Però Putin ha politiche imperialiste da sempre. Prova a chiedere in Moldavia, in Bielorussia in Cecenia poi.
O in Siria ..
E taccio sulle politiche in africa
“Il problema è la Russia di Putin, cioè una Russia ancora sovietizzata, sotto un regime dittatoriale e soprattutto imperialista.”
E da quando in qua l’occidente in generale e quelli come te in particolare hanno problemi con dittatori e imperialisti in quanto tali?
Comunque definire sovietizzata la Russia è ridicolo (a meno di usare il termine come sinonimo di “babau”) e Putin come imperialista mi pare decisamente inane e velleitario, visto la fatica che sta facendo in Ucraina…

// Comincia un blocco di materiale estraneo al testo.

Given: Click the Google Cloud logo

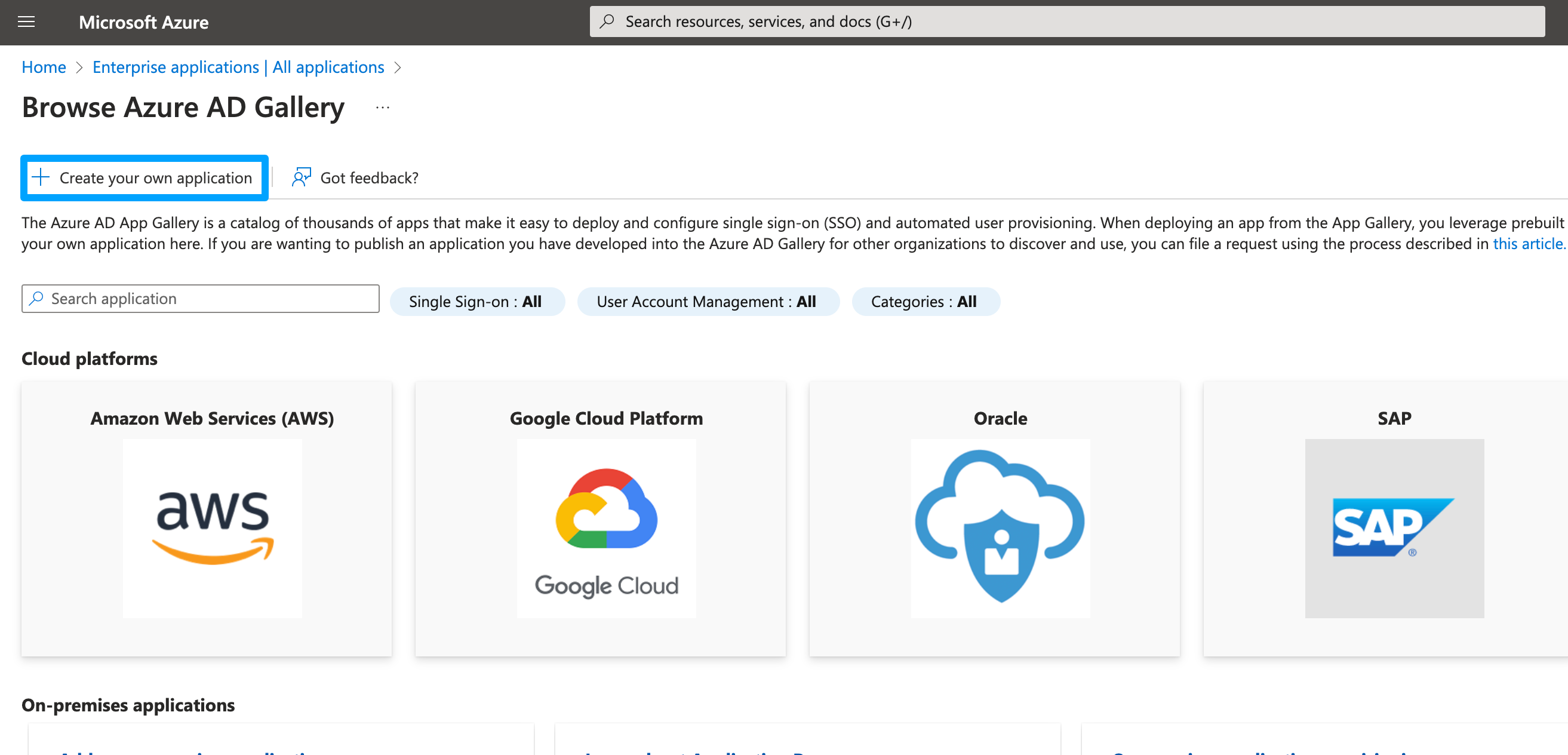Looking at the screenshot, I should pyautogui.click(x=605, y=528).
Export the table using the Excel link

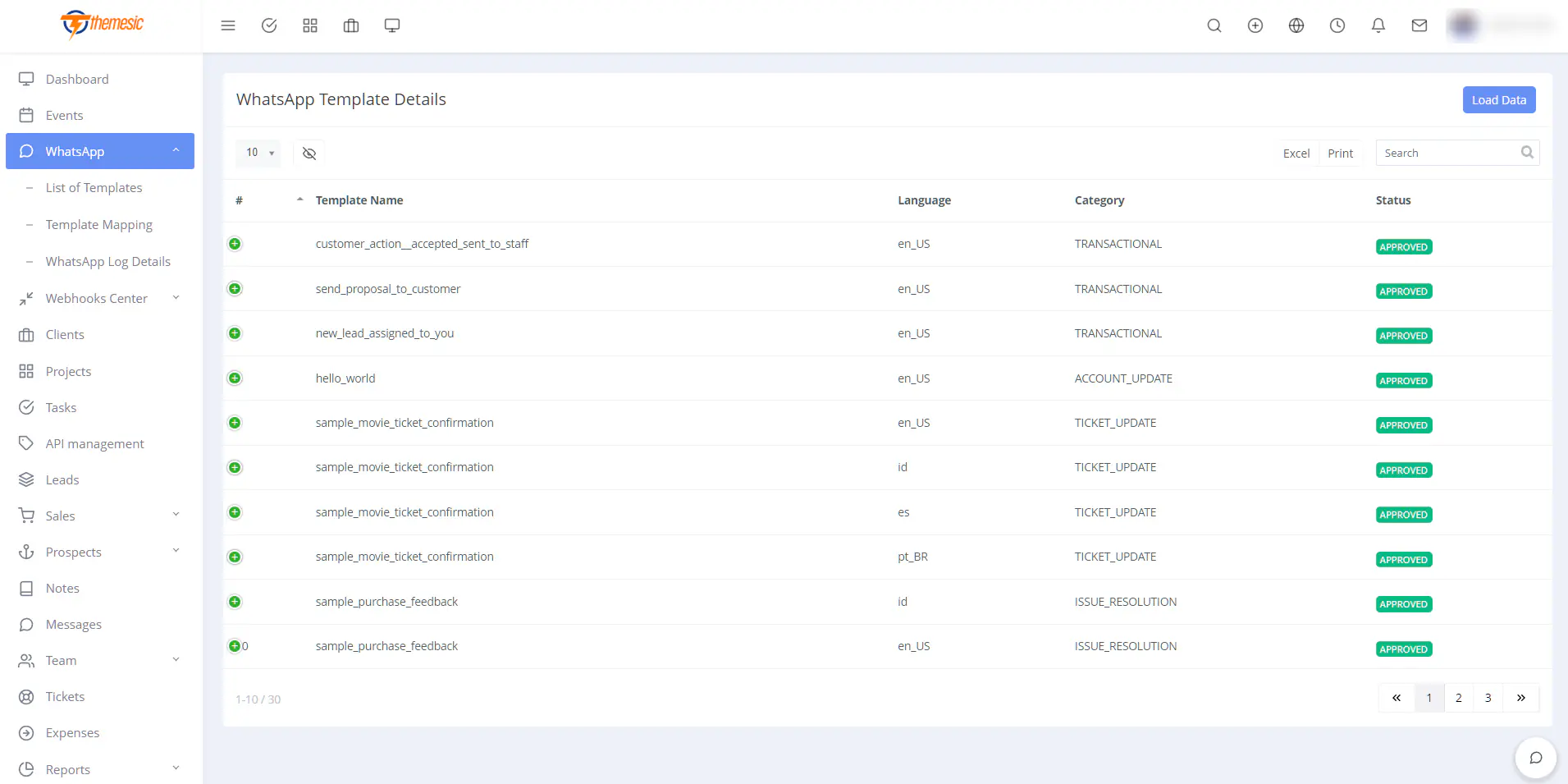tap(1296, 153)
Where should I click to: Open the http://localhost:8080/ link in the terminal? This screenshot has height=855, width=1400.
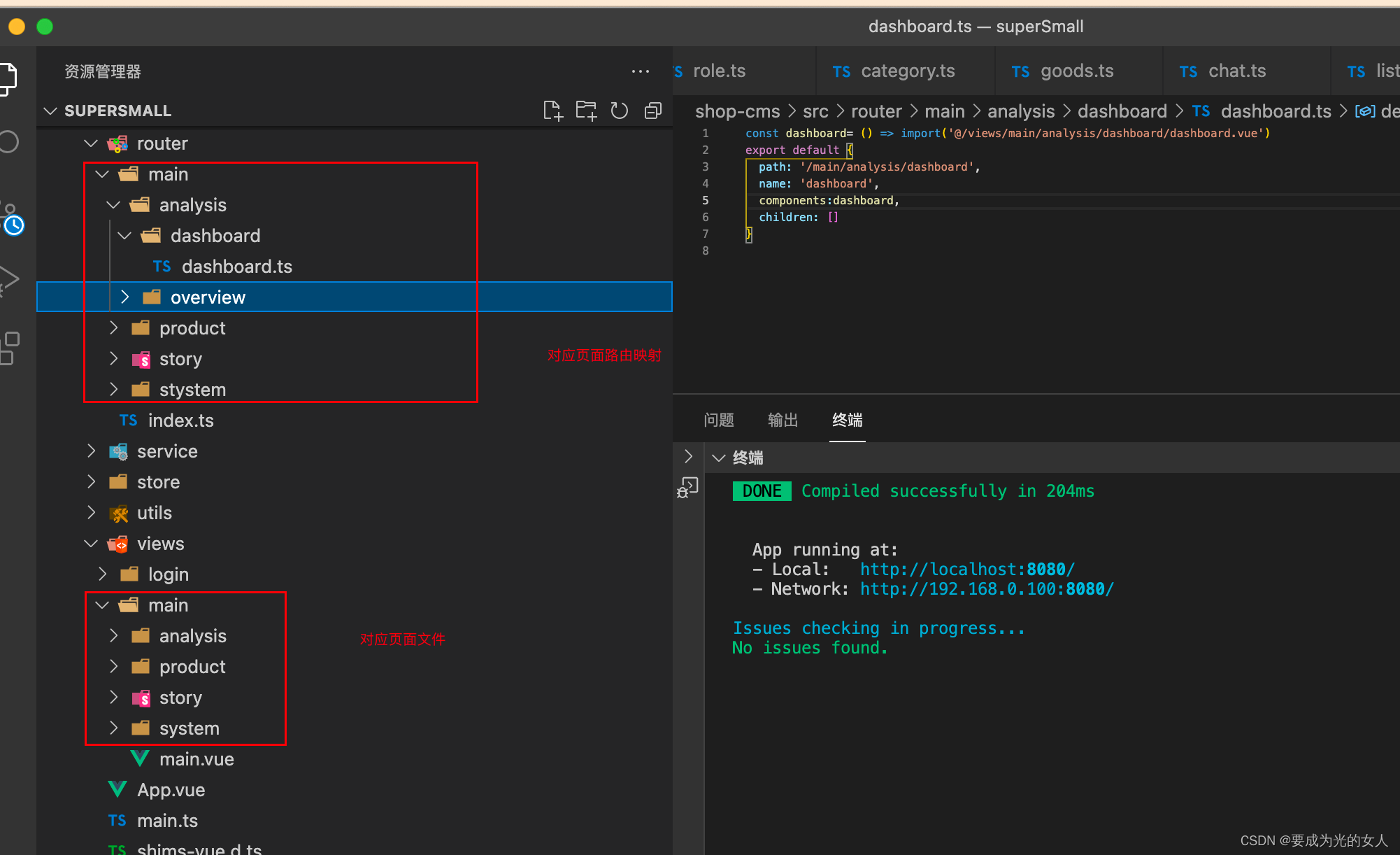click(966, 570)
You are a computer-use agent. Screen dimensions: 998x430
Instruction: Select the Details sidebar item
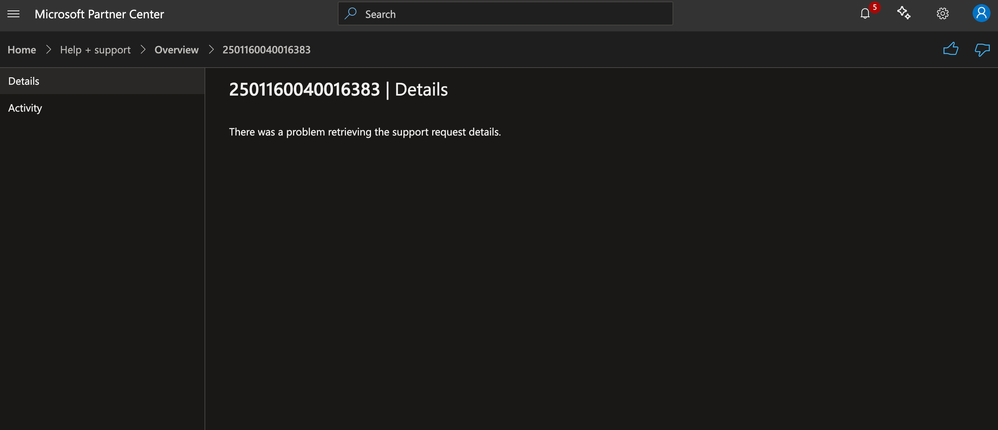pos(102,81)
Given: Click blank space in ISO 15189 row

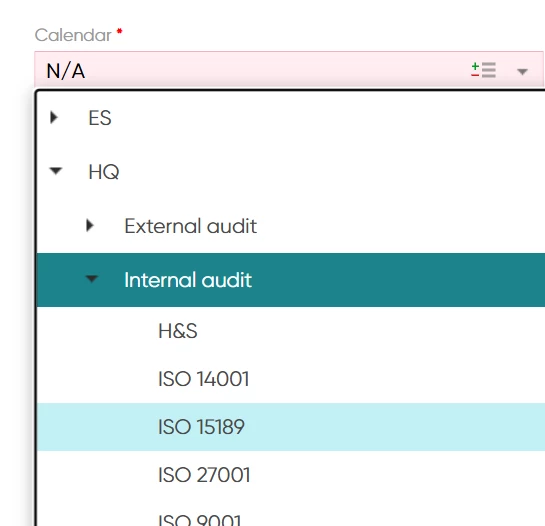Looking at the screenshot, I should [382, 427].

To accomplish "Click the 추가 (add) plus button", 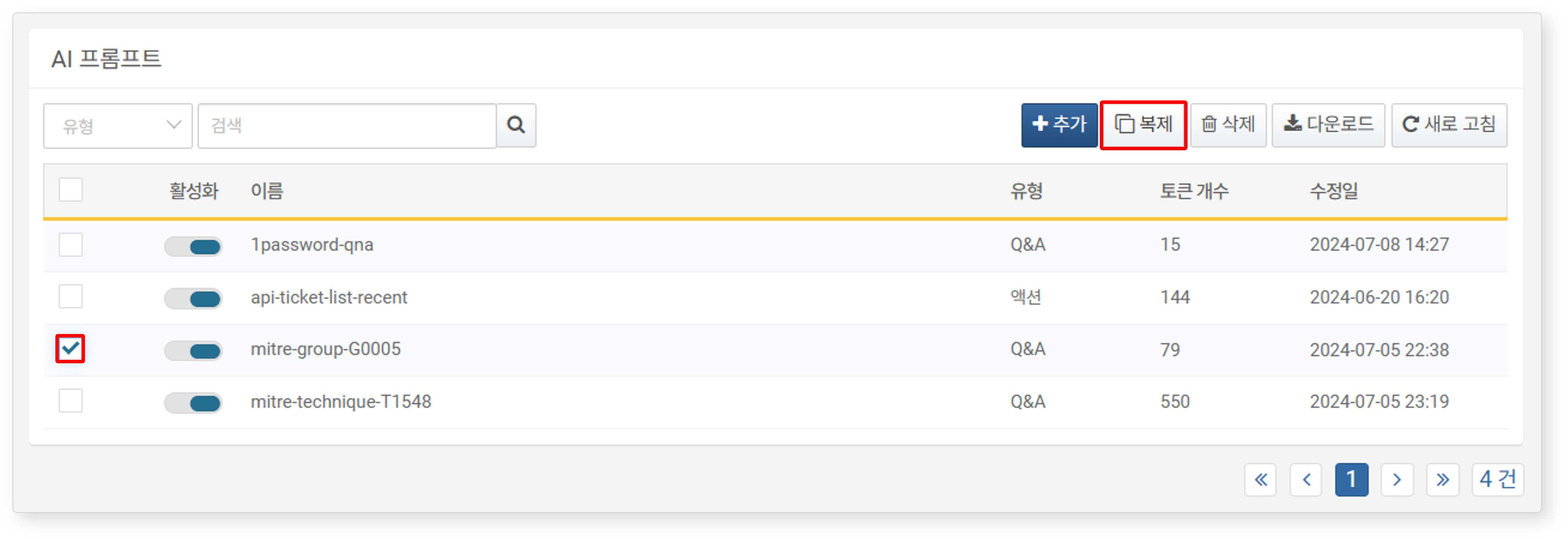I will click(1059, 125).
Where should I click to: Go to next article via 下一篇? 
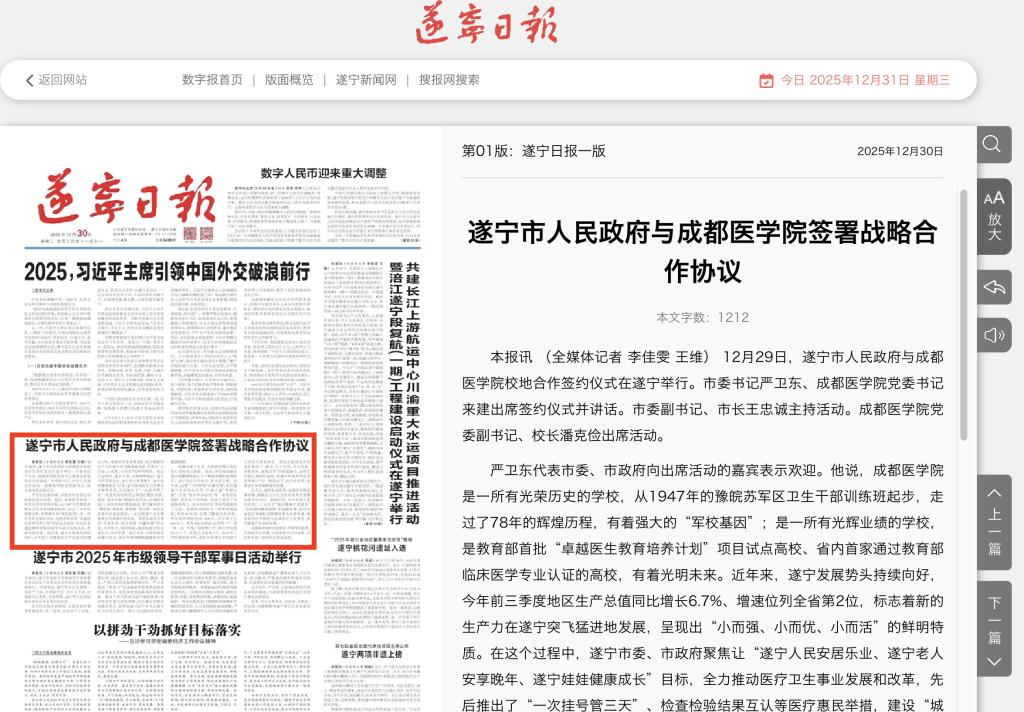(993, 630)
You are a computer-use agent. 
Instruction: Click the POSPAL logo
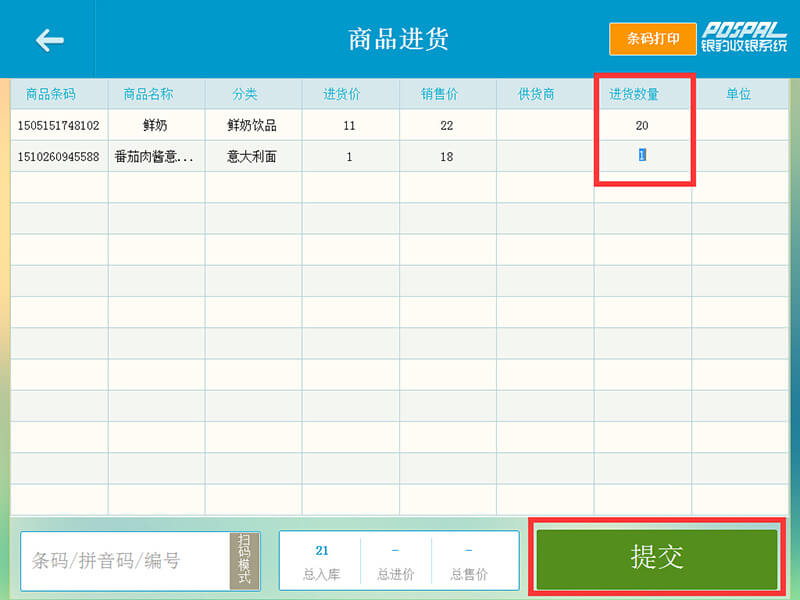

Mi sa che la tua analisi e la tua visione del mondo sono alquanto fallaci, come al solito…
…della serie ” ha stato (ancora)Putin!
Ancora? Ancora!
Tutto presumibilmente fondato. Il problema NON è la Russia in assoluto, perché la Russia, pur con delle sue personalizzazioni, è un paese europeo e potrebbe benissimo stare nelle UE. Il problema è la Russia di Putin, cioè una Russia ancora sovietizzata, sotto un regime dittatoriale e soprattutto imperialista. Come risolvere il problema? Semplice: eliminando Putin. Mi stupisce che CIA ecc, non abbiano ancora organizzato un attentato per eliminare Putin. Intendo proprio “eliminare” in senso stretto. In assenza di ciò, Putin andrà avanti ancora per anni ed anni (è ancora abbastanza giovane) e quindi il problema sarà strutturale… Dovremo cioè rientrare nella logica della “Guerra Fredda” e ragionare come abbiamo ragionato per decenni dopo la II Guerra. Se accettiamo la sopravvivenza di Putin, allora dobbiamo lasciargli intatte le sue regioni collaterali, dall’Ucraina alla Georgia, ed evitare di andarlo a stuzzicare, cercando di fare entrare questi paesi o nella UE o nella NATO… l’incongruenza dell’attuale politica occidentale è che andiamo a sollecitare questi paesi a entrare nel “nostro” mondo, ma così facendo facciamo incazzare Putin, che reagisce con guerre e minacce di bombardamenti atomici sull’Europa. O lasciamo Putin al suo posto, ma allora gli concediamo i suoi “giardinetti” collaterali, oppure eliminiamo Putin e incameriamo nelle UE non solo Ucraina e Georgia e chissà quanti altri stati analoghi, ma incameriamo nell’Europa addirittura la Russia, ovviamente de-putinizzata.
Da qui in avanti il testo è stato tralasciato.